Re: Postgres SQL Syntax

From: "Ted Byers" <r(dot)ted(dot)byers(at)rogers(dot)com>
To: <pgsql-general(at)postgresql(dot)org>
Subject: Re: Postgres SQL Syntax
Date: 2007-02-09 21:31:15
Message-ID: 045801c74c91$a1911fc0$6701a8c0@RnDworkstation
Views: Raw Message | Whole Thread | Download mbox | Resend email
Thread:
Lists: pgsql-general


----- Original Message -----
From: "Merlin Moncure" <mmoncure(at)gmail(dot)com>
>
> the open standard to convert data from one database to another,
> unfortunately, is SQL. SQL is incomplete, illogical, and obscure, so
> here we are.
>
The same can be said about any programming language, can it not?
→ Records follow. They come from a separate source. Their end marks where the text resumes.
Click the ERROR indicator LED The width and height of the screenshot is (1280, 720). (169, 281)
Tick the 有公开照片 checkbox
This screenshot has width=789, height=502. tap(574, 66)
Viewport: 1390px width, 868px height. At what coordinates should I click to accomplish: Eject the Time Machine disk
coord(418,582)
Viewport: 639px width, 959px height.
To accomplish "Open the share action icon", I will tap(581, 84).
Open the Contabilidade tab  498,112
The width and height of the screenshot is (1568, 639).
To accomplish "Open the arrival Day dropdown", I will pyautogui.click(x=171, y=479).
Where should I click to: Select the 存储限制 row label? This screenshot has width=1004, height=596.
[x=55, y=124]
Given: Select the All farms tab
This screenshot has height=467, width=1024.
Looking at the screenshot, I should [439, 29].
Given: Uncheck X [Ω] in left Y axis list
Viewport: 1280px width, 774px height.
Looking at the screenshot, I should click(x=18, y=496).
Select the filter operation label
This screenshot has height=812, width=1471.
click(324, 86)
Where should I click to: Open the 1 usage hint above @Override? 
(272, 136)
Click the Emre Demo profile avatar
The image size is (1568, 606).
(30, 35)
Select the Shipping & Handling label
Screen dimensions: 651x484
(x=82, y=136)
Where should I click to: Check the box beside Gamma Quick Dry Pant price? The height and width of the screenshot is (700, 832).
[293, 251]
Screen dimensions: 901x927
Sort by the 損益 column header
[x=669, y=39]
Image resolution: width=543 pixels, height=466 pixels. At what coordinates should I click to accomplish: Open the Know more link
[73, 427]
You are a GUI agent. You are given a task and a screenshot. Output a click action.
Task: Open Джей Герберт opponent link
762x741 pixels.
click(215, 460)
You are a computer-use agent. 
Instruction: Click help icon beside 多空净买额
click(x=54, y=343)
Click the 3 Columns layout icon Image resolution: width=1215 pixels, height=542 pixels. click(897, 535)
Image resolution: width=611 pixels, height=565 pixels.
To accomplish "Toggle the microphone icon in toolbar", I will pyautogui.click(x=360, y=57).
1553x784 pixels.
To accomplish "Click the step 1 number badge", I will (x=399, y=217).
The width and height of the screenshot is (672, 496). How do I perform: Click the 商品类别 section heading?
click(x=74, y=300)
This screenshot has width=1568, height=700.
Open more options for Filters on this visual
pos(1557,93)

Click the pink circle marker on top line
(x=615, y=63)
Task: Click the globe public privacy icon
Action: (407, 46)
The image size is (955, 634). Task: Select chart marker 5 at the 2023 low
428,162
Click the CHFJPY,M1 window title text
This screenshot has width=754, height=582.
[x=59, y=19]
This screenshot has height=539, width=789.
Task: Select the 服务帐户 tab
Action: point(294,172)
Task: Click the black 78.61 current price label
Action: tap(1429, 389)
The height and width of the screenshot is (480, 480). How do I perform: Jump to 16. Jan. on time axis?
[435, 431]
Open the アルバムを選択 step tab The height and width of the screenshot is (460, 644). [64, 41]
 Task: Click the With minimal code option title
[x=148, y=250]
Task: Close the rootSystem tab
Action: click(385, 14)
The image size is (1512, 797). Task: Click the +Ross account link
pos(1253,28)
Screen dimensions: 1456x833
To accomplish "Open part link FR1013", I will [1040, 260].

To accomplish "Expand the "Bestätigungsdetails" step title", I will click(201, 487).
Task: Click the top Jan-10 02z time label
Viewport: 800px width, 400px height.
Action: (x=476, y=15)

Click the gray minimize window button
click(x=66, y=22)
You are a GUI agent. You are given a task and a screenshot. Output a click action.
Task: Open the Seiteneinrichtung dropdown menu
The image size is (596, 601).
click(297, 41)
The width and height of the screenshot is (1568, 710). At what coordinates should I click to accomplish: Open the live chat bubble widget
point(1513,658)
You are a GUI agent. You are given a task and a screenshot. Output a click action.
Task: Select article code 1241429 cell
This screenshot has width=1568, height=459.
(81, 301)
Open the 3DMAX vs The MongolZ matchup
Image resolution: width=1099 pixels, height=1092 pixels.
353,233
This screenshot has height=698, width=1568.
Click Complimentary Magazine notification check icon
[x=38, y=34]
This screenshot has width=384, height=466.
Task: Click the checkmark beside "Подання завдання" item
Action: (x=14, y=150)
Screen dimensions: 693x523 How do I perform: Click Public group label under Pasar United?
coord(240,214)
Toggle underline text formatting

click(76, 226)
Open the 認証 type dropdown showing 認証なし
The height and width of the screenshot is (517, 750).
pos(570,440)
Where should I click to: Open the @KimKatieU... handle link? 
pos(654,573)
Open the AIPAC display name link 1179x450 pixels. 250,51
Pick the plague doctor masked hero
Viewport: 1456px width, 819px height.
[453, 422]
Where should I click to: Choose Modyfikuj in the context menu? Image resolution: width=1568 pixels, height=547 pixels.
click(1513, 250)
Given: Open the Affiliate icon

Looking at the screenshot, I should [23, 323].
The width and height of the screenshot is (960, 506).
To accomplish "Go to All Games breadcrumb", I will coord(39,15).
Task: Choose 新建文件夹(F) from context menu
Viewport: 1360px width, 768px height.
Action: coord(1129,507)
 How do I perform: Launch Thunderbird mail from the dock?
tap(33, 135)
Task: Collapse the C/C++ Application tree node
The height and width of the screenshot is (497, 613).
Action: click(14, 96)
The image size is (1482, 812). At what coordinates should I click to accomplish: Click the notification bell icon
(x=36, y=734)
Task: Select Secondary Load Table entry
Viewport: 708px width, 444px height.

Even languages as powerful and expressive as C++ and Perl have elements that
seem illogical. That they are incomplete is substantially demonstrated by
the existence of the boost library, most of which ought to be added to the
C++ standard library, and CPAN. But for perl, there is no standard so it is
hard to say definitively where the language ends and developer's libraries
begin. I am sure that all of the programming students I have taught have
found C++ template metaprogramming obscure and very difficult to fathom, but
I don't think it is possible at this time to beat Perl, and especially its
object model, for obscurity. I will concede, though, that this impression
may be an artifact of my being used to the object models in C++ and Java,
and that therefore the perl object model just appears to me to be a bit
weird. For the same reason, I find some aspects of SQL difficult to fathom.
That may be because I am not as familiar with set theory as I am with
algebra and calculus and analytic geometry, or it may be an artifact of the
languages with which I am most comfortable. I don't know if you can do
statistical analyses, such as nonlinear least squares, time series analysis
r chi-squared tests within SQL, but when faced with such a problem I tend to
follow the path of least resistance and export the data from the database
into my client code and do whatever analysis I need using my C++ or Java
code. But it there is a lot of data, I suspect there would be much less
impact on network traffic, and probably better performance, if the analysis
could be done in a SQL stored procedure. One of the more common analyses I
need to do involves time series analysis, sometimes with some kind of
smoothing (such as a moving average) applied before the analysis proper.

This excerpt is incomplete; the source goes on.